Acting According To Divine Truth

My father was born in Iran, home of Rumi, the Sufi master. For years, these words from one of Rumi’s poems greeted my students on the door to my classroom: “Out beyond ideas of wrongdoing and rightdoing there is a field. I’ll meet you there.”

I’m still searching for this field.

In a way, my spiritual and religious journey is really just an ongoing quest to sense, as often as I can, the Divine Truth, which is a truth that exists outside of being right and being wrong. Whenever I sense this Divine Truth, I find that I act in a way that  brings a little more love and a little more peace into the world.

This may sound philosophical, but to me it has super practical implications. Especially as a parent. After all, if it’s my job to guide a young human being through the beginning of life, I need to know what I’m doing in my own life and why I’m doing it.

I’ve heard other parents joke that we’re often just “winging it” when it comes to raising kids, and to a certain extent this is true. Without question, though, it’s invaluable for us to be able to discern Divine Truth, which helps us make decisions—big ones and little ones—that are best for ourselves and our families.

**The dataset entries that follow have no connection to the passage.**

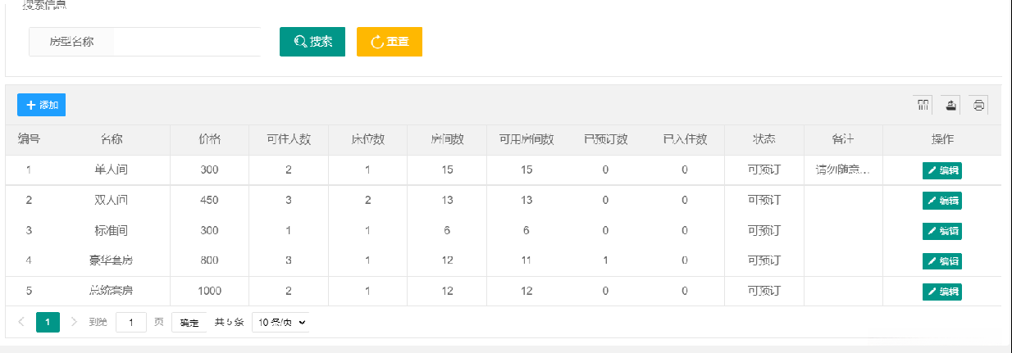Click the page number jump input
Image resolution: width=1012 pixels, height=353 pixels.
coord(131,323)
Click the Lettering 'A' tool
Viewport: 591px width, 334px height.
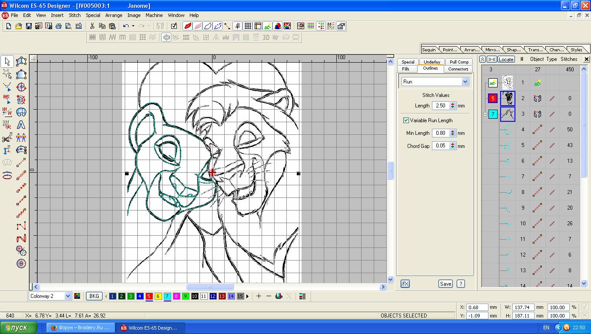click(x=21, y=125)
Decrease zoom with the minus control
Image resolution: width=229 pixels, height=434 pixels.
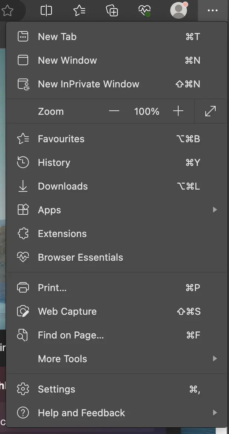point(114,111)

In my experience, Divine Truth is something you feel, not think. I have also found, through life experience and contemplation, that there’s a mysterious but undeniable connection between love and Divine Truth. Like Divine Truth, love exists somewhere beyond rational thought—it’s in that field beyond wrongdoing and rightdoing that Rumi describes. Love is not something we can intellectualize or even articulate well. It’s next to impossible to find words to accurately describe the love we feel for certain people in our lives, especially our kids.

Reflecting on this connection between love and Divine Truth has been incredibly helpful in my own efforts to discern Divine Truth, such as when I’ve thought about a difficult situation a million times yet still can’t figure out how to move forward. In these situations, I have learned to ask myself: How can I move forward with love for others? How can I move forward with love for myself?

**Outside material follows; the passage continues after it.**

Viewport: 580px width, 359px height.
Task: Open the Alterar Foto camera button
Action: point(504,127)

Whatever I interpret to be the best answers to these questions helps me address difficult situations, and even not-so-difficult situations, in a way that feels authentic to myself. In other words, I feel better when my actions are directed by the way I answer these questions. I feel like I’m doing the right thing. This is the best way I’ve learned to make decisions based on Divine Truth.

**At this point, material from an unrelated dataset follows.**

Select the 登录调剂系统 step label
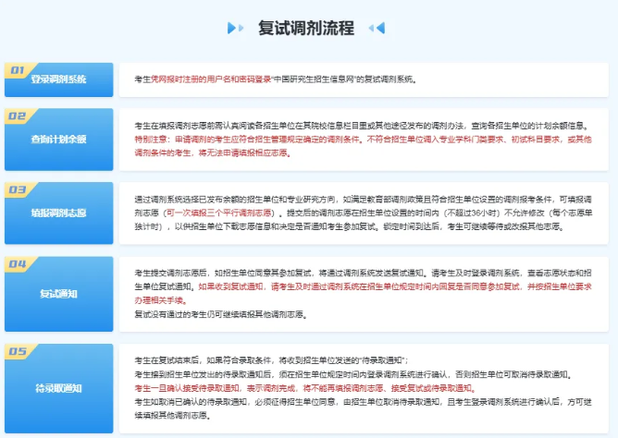 [57, 79]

Photo by Johannes Plenio from Pexels

Photo by Johannes Plenio from Pexels

In the Gospel of John, Jesus has some wisdom and assurance to share about this. You can almost hear the comforting tone in his voice as he tells his disciples (and us), “You know [the Holy Spirit], because [the Holy Spirit] abides with you, and [the Holy Spirit] will be in you” (John 14:17).

Isn’t this lovely? The Holy Spirit is in us and with us.

Part of having faith seems to be trusting that we can discern Divine Truth, and in turn, make decisions that reflect it. The Holy Spirit—our inner light, our inner guidance—is the Divine Truth that’s always in us and always with us.

Divine Truth also exists outside of ourselves, of course. In his book What Is The Bible?, Rob Bell talks about Divine Truth as “the word of God,” and he reminds us of an important point that the Biblical writers want to make clear:

“It’s as if the writers [of the Bible] keep saying, Open your eyes, look around, listen, and pay attention, God is always speaking—the whole thing is a word [of God].”

In other words, Divine Truth is everywhere—it’s all around us—and if we open our eyes and hearts, we’ll see it and feel it. We’ll notice the things that people say and do that resonate in the deepest core of our being, and we can learn to act according to their example.

Acting according to Divine Truth isn’t always easy, though. It often means making ourselves vulnerable, doing and saying things that most people don’t do and say, and no longer keeping score in our relationships. This is why this work is called spiritual practice. It’s difficult work, and we have to practice doing it.

The good news is that there is deep, abiding peace and happiness that bolsters us as we do this work, because we’re acting out of genuine love. When we act out of genuine love, we know intuitively that we’re doing something good. In Paul’s first letter to the Corinthians, he says that love “does not rejoice in wrongdoing, but rejoices in the truth.”

Let’s remember that love, in all its mysteries, is always available to teach us and our kids. Divine Truth isn’t far away at all. Both individually and collectively, the more we look to it for inspiration, the better off we’ll be.